(Stored records)
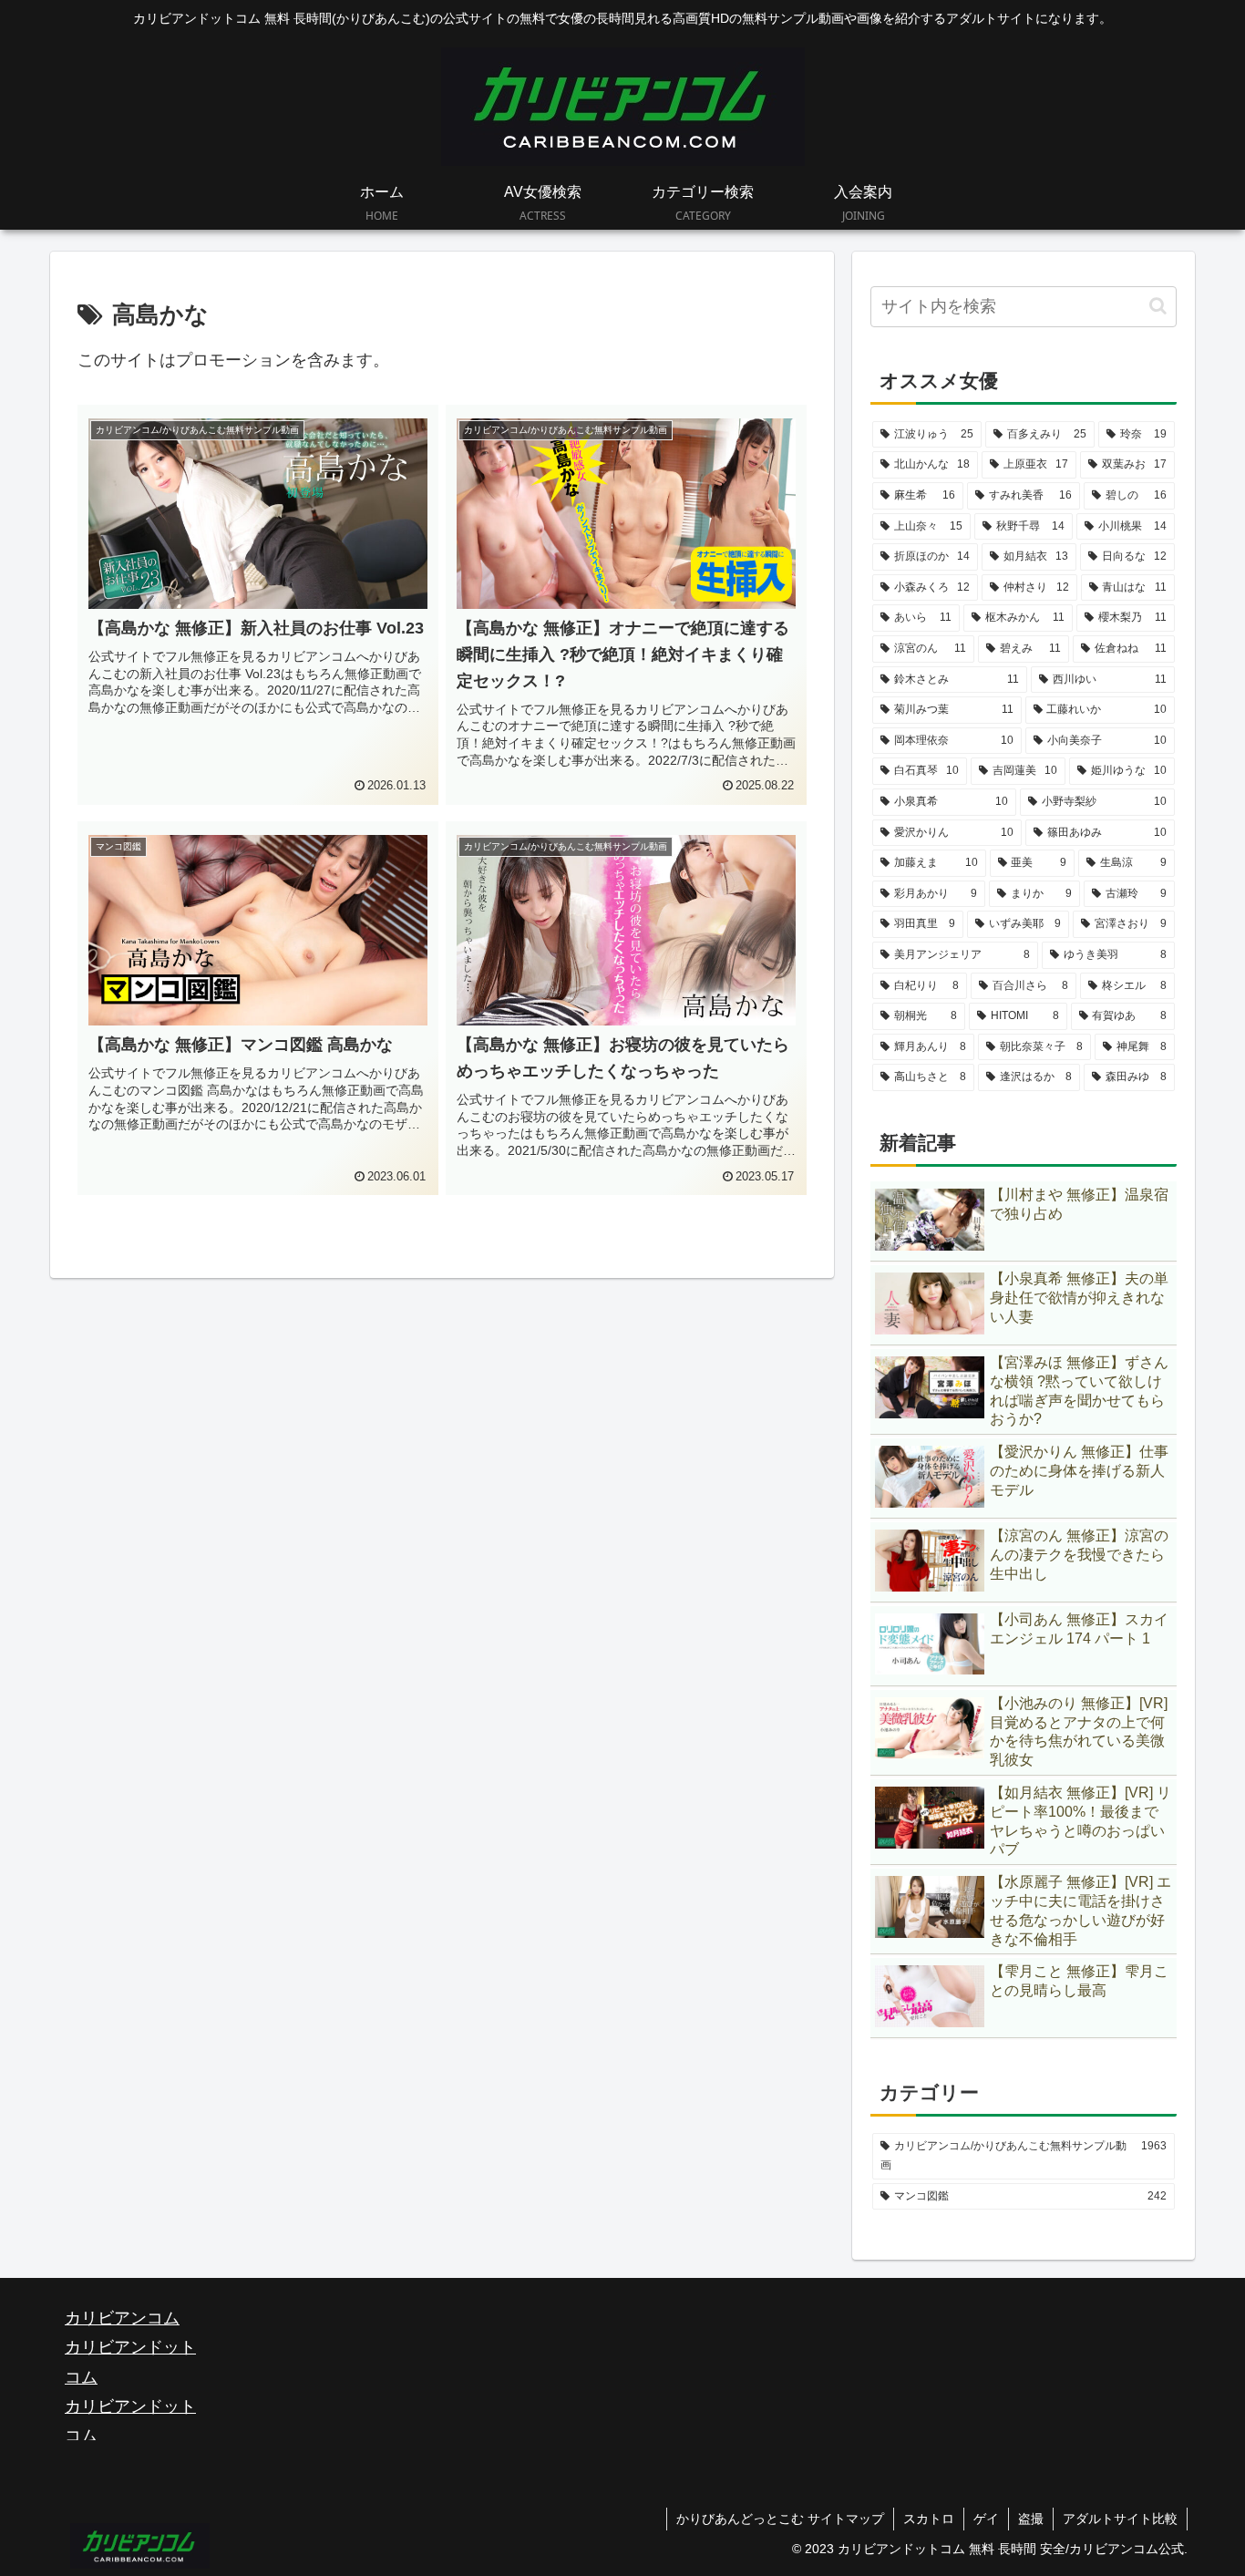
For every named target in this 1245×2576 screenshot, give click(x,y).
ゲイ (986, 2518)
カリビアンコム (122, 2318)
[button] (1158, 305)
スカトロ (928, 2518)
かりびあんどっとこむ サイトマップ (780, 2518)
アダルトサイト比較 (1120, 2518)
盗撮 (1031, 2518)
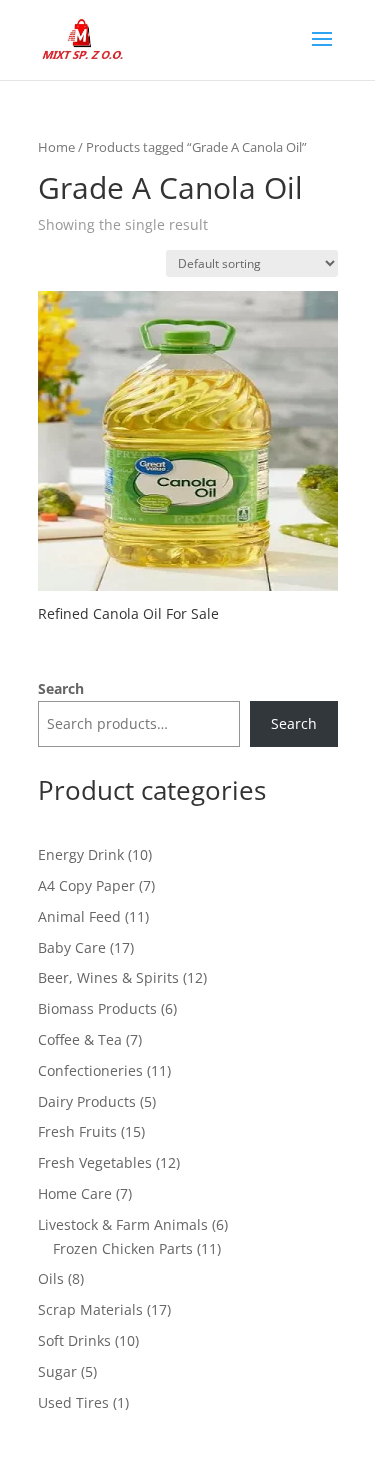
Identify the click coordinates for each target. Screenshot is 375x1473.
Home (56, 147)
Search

THE TASK: One number should be returned: how many lines in the records contain the word "click".

WRITTEN RESPONSE: 2